Start out early. I had a paper route. I got into the bar and pizza business by hiring my friends. When you start early, you are going to make a ton of mistakes. My mistakes didn’t kill me. A lot of people wait for the perfect time or the perfect year. I started in the bar business at 21/22. I knew I wanted to own a business and wanted to be self-employed from 16 years old and on. The sooner get you started the better.
How were your parents an influence?
My father was a brick layer who became an apprenticeship teacher for the state. He taught me that the guys that create the jobs and print the payroll checks are the guys that matter. He made me think that creating jobs is cool. When you build something and feed families, that’s the great thing to do. That got me thinking and believing a lot that a job is a sacred thing.
How do you hire?
I had small businesses where I hired people where I knew the person or I hired reputations, which is good and bad. Now that I have over 25,000 employees we are much more focused on pre-selection tools, predictive indexes, things that are more diagnostic driven. However, I still interview every leader personally. I think when you hire leaders and managers you have to own that. I never wanted to sub out the hiring piece. That’s the one thing you want to be right about – hiring the right leaders. We use a lot of behavioral interviewing, you look at people’s upbringing, their values, what their experiences were, what were their setbacks.
I try to focus on one life defining moment. What is your personal mission statement. If they don’t have one, that’s a problem because it’s important. On their life defining moment – I want to see if they are authentic and vulnerable. I want to see if they can share.
When I look back on a prospective candidate’s life, I reflect on those tragedies and successes that are defining for them. I want to see how they can share those and communicate those to me. It is very important that I have that deep connection. I really focus more on the story telling and journey vs. the resume or degree.
What’s your life advice for men 30 +
My mentors would say find a way to do big businesses and small businesses. What I try to do is keep 2 -3 side businesses because you use a different skillset. When you are in a big organization, the learning and training is invaluable. When you are in a small business, you are learning to grow your skillset in a wide range and you get a background in diversity. I tried to learn both big business and small business together at the same time. It makes life more complicated, but the learning is great. I think you learn how to skill things faster. I didn’t want to get to where I was the smartest guy in the room. I think you have to be careful of that as a young leader. If you are the smartest guy in the room, it is probably the wrong place for you.
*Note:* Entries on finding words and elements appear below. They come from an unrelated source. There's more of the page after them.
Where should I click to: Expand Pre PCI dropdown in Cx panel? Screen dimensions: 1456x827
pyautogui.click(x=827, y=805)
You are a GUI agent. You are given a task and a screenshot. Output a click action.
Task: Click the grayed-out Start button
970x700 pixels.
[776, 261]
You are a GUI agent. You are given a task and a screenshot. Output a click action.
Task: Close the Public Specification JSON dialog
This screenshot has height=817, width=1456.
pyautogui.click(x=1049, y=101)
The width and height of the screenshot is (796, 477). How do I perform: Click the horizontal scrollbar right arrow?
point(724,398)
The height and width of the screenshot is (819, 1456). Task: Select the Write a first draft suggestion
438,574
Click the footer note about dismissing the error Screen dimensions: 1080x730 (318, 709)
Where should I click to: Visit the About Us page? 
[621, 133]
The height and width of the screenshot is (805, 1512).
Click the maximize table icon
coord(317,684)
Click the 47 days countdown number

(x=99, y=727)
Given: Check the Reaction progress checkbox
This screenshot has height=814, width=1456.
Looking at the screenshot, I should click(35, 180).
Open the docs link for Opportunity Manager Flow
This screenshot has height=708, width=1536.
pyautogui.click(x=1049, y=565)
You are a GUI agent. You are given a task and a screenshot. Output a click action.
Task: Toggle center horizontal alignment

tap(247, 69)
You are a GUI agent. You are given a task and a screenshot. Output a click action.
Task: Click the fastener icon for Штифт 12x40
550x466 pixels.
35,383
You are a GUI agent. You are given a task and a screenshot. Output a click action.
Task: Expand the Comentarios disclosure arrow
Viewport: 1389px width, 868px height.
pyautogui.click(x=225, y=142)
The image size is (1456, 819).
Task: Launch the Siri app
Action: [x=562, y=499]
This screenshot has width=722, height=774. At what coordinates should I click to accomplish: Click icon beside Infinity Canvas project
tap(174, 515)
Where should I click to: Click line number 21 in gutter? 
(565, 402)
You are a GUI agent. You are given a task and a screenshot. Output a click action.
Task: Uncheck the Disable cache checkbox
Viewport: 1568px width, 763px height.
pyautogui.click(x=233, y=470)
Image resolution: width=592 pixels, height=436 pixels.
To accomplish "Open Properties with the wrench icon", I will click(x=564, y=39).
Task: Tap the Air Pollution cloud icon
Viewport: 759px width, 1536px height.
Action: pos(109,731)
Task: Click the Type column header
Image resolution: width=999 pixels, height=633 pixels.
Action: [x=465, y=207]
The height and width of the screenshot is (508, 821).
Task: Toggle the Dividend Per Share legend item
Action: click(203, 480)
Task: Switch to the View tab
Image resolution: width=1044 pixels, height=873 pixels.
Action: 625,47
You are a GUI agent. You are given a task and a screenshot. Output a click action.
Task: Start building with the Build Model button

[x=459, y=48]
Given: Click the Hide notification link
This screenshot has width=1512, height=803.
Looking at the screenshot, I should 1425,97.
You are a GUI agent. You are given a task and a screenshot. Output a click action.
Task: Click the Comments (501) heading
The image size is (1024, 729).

When I worked at Coopers & Vencor, I was surrounded by people that were brilliant and they educated me while I was working for them, but I kept businesses on the side so that I could put my learning to use. At Signature, I try to make sure my people can do small business and big business together. It is equally important for a leader to have a lot of range. If we could build kids that don’t overspecialize and get more range, that’s really important right now.